Pour ma part je n’arrive que très difficilement à suivre les jeux vidéos d’aujourd’hui,ainsi que certains films réalisés notamment en images de synthèse.
Les images y défilent à une allure telle qu’elles ne laissent pas à mon cerveau, habitué à la contemplation, le temps d’imprimer en moi la moindre compréhension de l’action.
Pour que vous compreniez le malaise qui m’étreint alors, imaginez un homme de Neandertal que vous auriez assis de force à l’arrière de votre voiture pour y courir après le bison. Pour un être habitué à marcher à pied, le paysage qui défile par la vitre de la portière est tout à coup si mouvant qu’il risque fort de devenir fou;
Ou croire le devenir ce qui revient ici au même, lui et moi n’aimons que peu le temps ratrappé !
Ainsi donc, je me pose cette question:
la vitesse de défilement du film de notre vie peut-elle influer sur le système de fonctionnement de toute la société humaine ?
La réponse semble être oui.
Tout s’accélère, même le temps qu’il faut pour courir aux chiottes du Mac Do après un repas engloutit sans autre joie que le jouet en plastique caché au fond des steaks.
Je n’ai vu mon grand-père courir vers la cabane au fond du jardin qu’à la saison du vin blanc nouveau et des châtaignes. Le reste de l’année, il y allait tranquille, prenant soin de péter en route, on ne se vide que mieux après une petite marche.
Aujourd’hui, toutes les cabanes sont si proches de l’assiette que ça sent partout la merde.
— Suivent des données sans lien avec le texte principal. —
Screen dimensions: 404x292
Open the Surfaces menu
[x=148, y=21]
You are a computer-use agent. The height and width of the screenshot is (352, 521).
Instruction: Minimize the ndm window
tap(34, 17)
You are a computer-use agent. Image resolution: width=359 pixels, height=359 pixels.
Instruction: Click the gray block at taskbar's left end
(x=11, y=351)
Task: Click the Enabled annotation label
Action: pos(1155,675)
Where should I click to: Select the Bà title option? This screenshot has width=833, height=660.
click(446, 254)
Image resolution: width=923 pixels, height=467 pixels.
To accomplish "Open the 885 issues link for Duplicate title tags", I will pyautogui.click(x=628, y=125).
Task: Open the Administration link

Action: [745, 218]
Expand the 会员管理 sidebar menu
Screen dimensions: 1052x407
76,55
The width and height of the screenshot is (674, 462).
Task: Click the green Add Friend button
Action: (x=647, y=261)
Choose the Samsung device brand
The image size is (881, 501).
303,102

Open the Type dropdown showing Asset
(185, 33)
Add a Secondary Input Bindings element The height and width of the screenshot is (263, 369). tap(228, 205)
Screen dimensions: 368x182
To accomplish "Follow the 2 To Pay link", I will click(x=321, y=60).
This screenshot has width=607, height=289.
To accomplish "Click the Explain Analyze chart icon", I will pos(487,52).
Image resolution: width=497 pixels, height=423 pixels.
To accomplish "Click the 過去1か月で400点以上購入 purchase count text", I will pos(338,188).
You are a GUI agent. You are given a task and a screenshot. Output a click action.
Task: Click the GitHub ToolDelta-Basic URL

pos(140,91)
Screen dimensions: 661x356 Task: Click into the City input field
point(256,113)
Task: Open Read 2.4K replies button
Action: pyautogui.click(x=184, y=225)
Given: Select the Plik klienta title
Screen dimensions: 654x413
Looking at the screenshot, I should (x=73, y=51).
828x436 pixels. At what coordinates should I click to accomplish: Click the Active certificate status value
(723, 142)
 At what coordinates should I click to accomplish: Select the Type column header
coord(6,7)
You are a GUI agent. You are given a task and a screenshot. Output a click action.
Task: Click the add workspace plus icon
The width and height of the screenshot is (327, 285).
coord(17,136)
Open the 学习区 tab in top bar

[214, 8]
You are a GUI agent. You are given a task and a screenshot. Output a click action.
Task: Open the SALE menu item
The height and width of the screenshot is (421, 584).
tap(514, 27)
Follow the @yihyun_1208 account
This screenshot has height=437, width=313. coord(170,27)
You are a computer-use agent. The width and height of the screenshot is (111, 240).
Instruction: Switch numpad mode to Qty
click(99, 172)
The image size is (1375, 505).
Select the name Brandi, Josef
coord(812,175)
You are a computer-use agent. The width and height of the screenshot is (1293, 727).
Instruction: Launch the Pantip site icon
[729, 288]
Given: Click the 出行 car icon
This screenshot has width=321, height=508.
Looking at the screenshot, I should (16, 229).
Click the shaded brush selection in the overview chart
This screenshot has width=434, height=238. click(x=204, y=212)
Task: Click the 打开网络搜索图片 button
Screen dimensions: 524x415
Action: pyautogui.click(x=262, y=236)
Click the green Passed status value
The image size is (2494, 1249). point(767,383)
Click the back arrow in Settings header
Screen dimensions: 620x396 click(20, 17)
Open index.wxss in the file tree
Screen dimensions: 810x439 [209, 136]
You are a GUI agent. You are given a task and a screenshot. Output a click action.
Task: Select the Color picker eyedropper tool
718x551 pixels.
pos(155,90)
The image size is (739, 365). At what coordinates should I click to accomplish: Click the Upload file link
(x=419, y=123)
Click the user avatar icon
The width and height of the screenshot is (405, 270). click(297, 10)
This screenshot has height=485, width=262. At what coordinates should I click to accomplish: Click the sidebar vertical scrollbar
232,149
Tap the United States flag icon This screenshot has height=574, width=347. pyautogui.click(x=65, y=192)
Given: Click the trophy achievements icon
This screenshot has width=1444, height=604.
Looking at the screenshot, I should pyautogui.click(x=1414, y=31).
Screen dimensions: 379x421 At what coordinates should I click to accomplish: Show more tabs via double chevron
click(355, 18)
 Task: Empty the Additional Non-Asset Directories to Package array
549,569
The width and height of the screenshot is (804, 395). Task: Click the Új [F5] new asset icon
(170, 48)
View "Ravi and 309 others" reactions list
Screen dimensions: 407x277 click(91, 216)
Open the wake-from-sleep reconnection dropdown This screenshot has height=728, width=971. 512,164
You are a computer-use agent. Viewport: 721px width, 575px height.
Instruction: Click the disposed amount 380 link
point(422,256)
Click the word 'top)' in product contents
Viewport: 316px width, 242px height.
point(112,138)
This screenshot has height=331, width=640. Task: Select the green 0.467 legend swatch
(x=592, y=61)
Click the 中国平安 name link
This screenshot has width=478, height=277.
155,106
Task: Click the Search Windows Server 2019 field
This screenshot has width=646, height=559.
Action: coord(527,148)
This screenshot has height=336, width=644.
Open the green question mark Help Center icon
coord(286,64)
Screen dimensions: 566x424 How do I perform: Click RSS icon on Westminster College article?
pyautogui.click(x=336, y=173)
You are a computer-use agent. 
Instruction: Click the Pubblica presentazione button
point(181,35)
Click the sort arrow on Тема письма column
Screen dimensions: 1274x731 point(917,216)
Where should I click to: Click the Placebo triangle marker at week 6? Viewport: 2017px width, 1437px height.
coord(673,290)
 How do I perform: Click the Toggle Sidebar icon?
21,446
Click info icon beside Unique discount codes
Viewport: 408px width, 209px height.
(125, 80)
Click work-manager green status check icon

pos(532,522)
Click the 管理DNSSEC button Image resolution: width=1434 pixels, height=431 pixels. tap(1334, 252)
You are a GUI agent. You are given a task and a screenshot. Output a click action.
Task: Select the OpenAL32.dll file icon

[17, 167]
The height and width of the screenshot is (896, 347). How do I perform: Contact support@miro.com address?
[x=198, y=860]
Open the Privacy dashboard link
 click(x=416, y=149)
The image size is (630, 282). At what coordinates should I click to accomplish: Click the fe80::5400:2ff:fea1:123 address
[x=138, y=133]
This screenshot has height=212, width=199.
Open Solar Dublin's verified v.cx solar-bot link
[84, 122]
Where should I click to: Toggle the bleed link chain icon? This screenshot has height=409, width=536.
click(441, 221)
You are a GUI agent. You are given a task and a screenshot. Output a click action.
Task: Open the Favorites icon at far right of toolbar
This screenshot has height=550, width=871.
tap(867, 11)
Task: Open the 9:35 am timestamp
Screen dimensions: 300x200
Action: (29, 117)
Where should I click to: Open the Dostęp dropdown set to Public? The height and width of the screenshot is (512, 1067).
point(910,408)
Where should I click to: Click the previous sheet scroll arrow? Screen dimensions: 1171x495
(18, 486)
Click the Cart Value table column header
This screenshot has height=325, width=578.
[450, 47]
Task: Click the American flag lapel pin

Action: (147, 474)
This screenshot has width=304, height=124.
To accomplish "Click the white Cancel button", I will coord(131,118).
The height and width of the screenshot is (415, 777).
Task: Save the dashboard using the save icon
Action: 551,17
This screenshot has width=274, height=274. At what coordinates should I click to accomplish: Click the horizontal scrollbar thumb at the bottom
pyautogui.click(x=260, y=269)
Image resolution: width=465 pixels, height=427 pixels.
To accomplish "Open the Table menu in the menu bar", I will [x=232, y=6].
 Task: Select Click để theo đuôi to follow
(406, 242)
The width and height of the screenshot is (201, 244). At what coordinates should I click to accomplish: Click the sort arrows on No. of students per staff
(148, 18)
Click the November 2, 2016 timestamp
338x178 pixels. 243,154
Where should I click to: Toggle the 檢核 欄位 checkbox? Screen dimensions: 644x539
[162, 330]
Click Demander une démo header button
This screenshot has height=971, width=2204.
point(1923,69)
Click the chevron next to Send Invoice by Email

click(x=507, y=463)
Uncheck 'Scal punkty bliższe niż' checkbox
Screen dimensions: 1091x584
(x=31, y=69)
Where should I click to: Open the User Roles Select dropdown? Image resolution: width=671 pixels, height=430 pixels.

Ce qui explique pourquoi on est si pressé de se quitter sans se parler, et que l’on voit sans cesse défiler trop vite les bobines.
Et surement aussi pourquoi, à l’inverse, il ne faut plus des mois pour faire humblement connaissance,. Avez-vous remarqué comme nos vies sont vite déballées et présentées à l’autre sans pudeur, vite vite, en bloc et sans retenue ?
C’est dans l’air du temps de ne plus prendre son temps pour prendre l’air.